Endogenous processing of CD8⁺ T cell epitopes from EBNA1 and EBNA1ΔGA. (A) Detection of H-2K^b–SIIN complexes on the surface of 293KbC2 cells transfected with constructs expressing EBNA1 or EBNA1ΔGA. Data shown are the percentage of GFP-positive events (right axis) and the relative increase in median fluorescence for GFP-positive events from transfectants with SIIN-expressing constructs over controls without SIIN, with the value for EBNA1ΔGA made relative to that for EBNA1, which was set to 1 (left axis). (B) CTL recognition of an endogenously processed HLA B8-inserted epitope (FLR) in EBNA1 and EBNA1ΔGA. SVMR6 keratinocytes infected with a recombinant adenovirus encoding either EBNA1 (Ad-EBNA1) or EBNA1ΔGA (Ad-EBNA1ΔGA) were used as targets in a standard ⁵¹Cr–release assay to assess CTL activity. An HLA B8-restricted FLR-specific CTL clone, LC13, was used as an effector in this assay. The multiplicity of infection was 80:1 for this assay, whereas the E to T ratio varied from 20:1 to 0.25:1. These data are representative of three separate experiments. (C) Ex vivo stimulation of FLR-specific CD8⁺ T cells by EBNA1 and EBNA1ΔGA. HLA B8-positive LCLs were infected with expression vectors encoding EBNA1-GFP or EBNA1ΔGA-GFP (both modified to include FLR encoding sequences; see Materials and methods). These cells were used as stimulators to activate FLR-specific CD8⁺ T cells in fresh PBMCs. Responder to stimulator ratios of 10:1 and 20:1 were used in this assay. After a 6-h incubation, FLR-specific CD8⁺ T cells were assessed for intracellular IFN-γ expression using a Cytofix/Cytoperm kit (BD Biosciences).

Figure 3.

Endogenous processing of EBNA1 epitopes in B cells infected with recombinant EBV. (A) Immunoblot of EBV latent gene expression of B cells immortalized with a wild-type EBV BAC (LCL wtEBNA1) or an EBV BAC carrying a GAr-deleted EBNA1 (LCL EBNA1ΔGA).

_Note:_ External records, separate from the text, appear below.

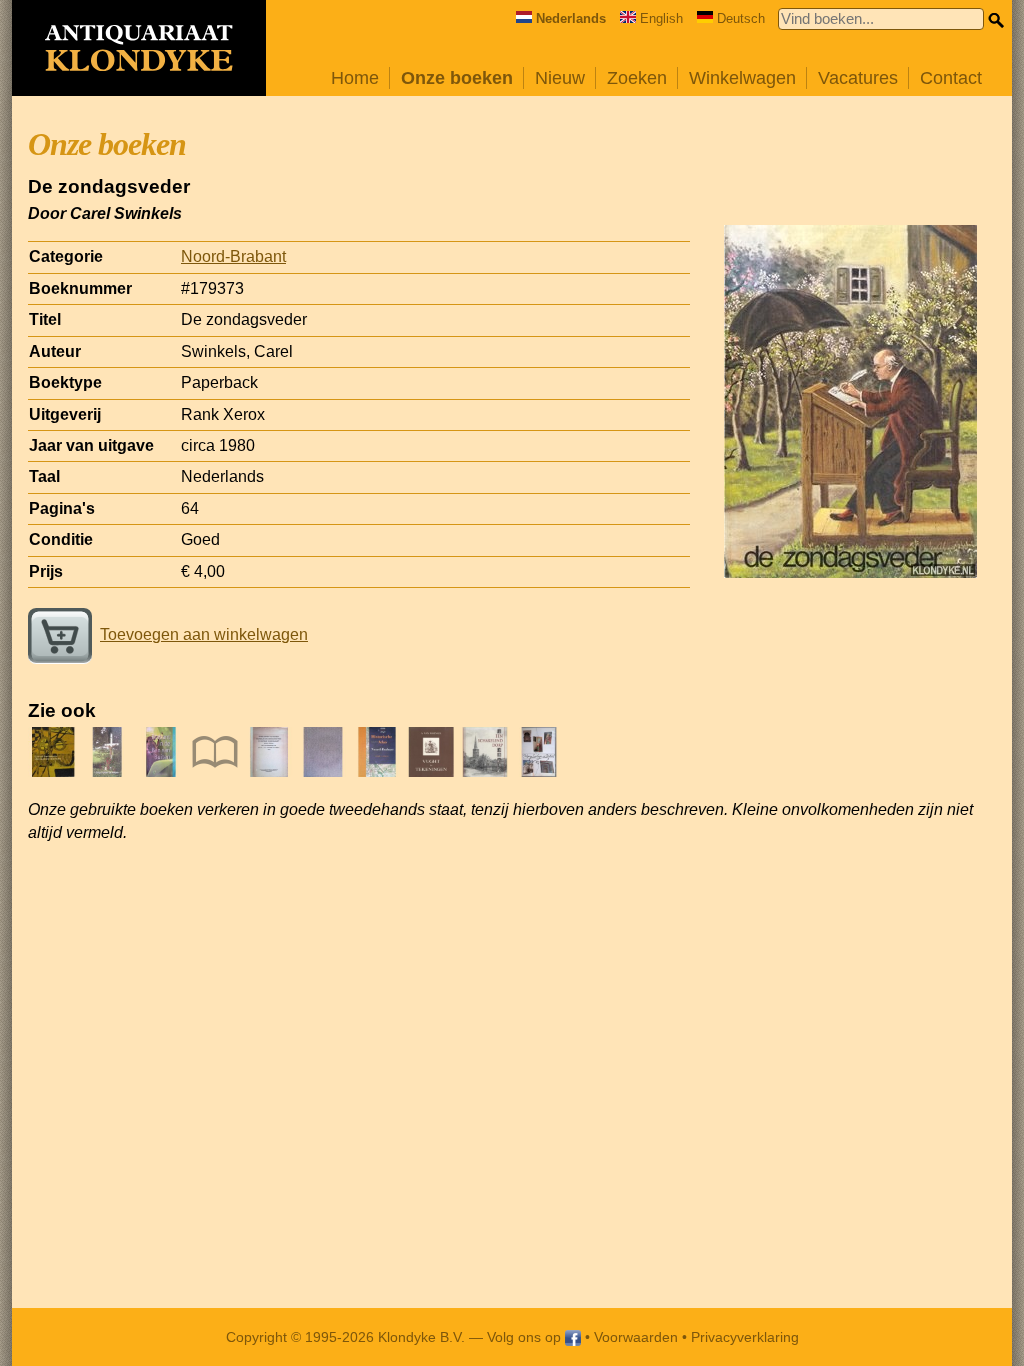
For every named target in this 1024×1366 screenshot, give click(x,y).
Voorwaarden (636, 1337)
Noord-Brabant (233, 256)
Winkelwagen (742, 78)
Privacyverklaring (745, 1337)
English (661, 18)
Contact (951, 78)
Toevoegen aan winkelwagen (204, 634)
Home (355, 78)
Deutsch (741, 18)
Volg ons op (526, 1337)
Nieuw (560, 78)
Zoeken (637, 78)
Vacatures (858, 78)
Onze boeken (457, 78)
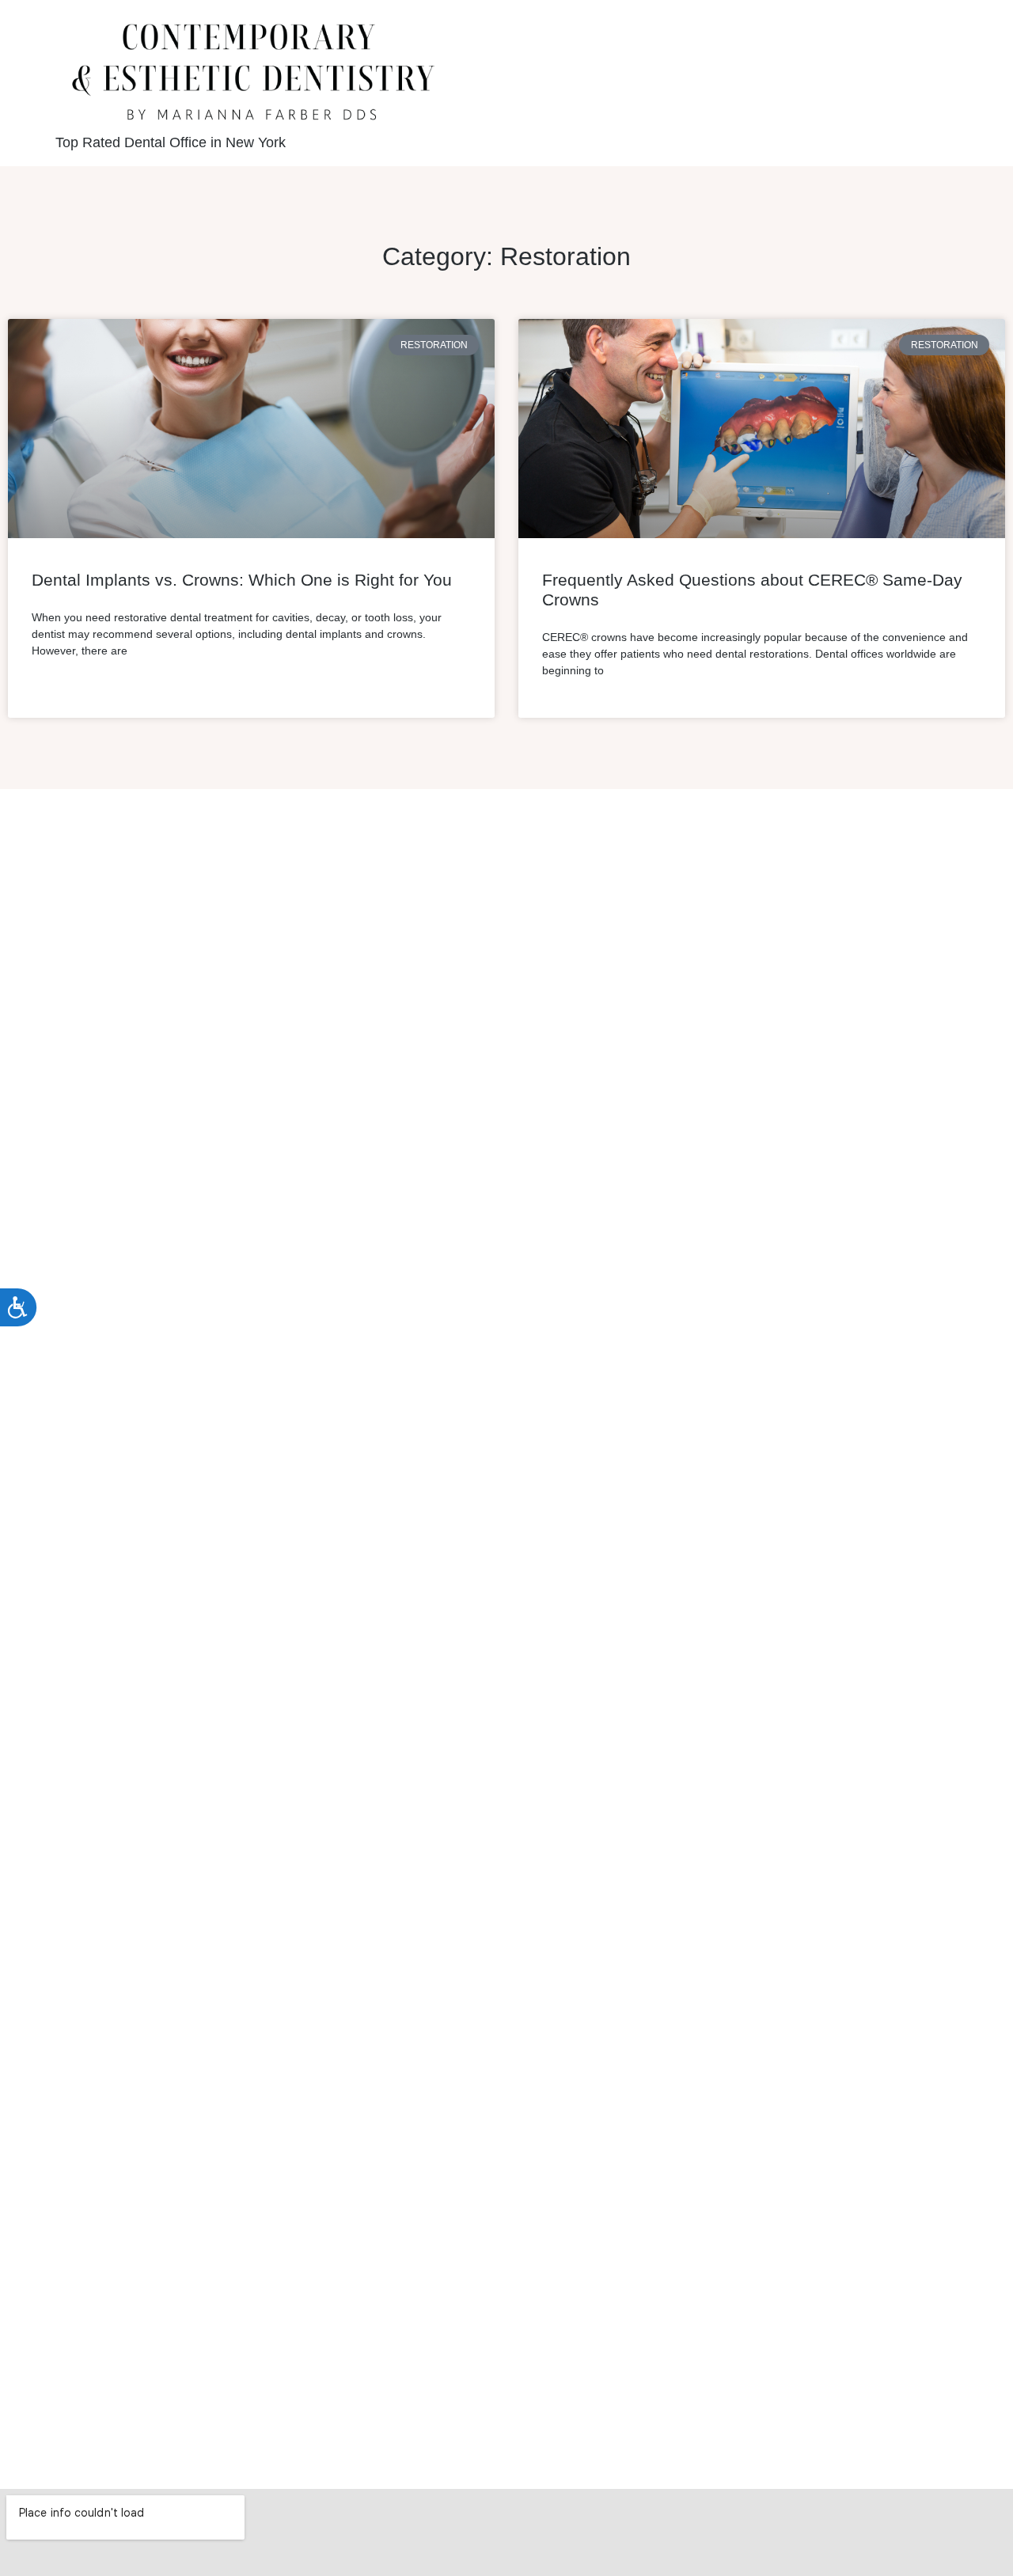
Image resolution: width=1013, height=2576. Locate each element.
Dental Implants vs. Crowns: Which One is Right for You (242, 580)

Expression without and after 96 h of cycloheximide treatment is shown. EBNA1, EBNA-2, and LMP1 immunoblots were probed with the OTX1, PE2, and S12 monoclonal antibodies. EBNA-3 expression was detected with EBV immune human sera. (B) CTL recognition of an endogenously processed HLA B35-restricted epitope (HPV) in LCL wtEBNA1 and LCL EBNA1ΔGA. LCL's transformed with recombinant EBV encoding either EBNA1 or EBNA1DGA (D18 and D11) were used as targets in a standard ⁵¹Cr–release assay to assess CTL activity. An HLA B35-restricted HPV-specific CTL line was used as the effector in this assay. (C) Ex vivo stimulation of HPV-specific CD8⁺ T cells by LCLs transformed with recombinant EBV encoding either EBNA1 or EBNA1DGA (D18). These LCLs were used as stimulators to activate HPV-specific CD8⁺ T cells. Responder to stimulator ratios of 20:1, 40:1, 80:1, and 160:1 were used in this assay. After a 6-h incubation, HPV-specific CD8⁺ T cells were assessed for intracellular IFN-γ expression using a Cytofix/Cytoperm kit (BD Biosciences).

Figure 4.

Effect of MHC–peptide stripping and cycloheximide treatment on ex vivo intracellular IFN-γ production by specific T cells generated to the EBNA1 epitope (HPVGEADYFEY). PBMCs from an HLA B35-positive donor were incubated with HLA B35⁺ve donor LCLs, D11 (encoding either full-length EBNA1 or EBNA1ΔGA), which had been untreated or treated with citrate phosphate (pH 3) buffer, cycloheximide (50 μM), or treated with both cycloheximide (50 μM) and citrate buffer. Data shown represents the relative HPV pentamer-positive population producing IFN-γ.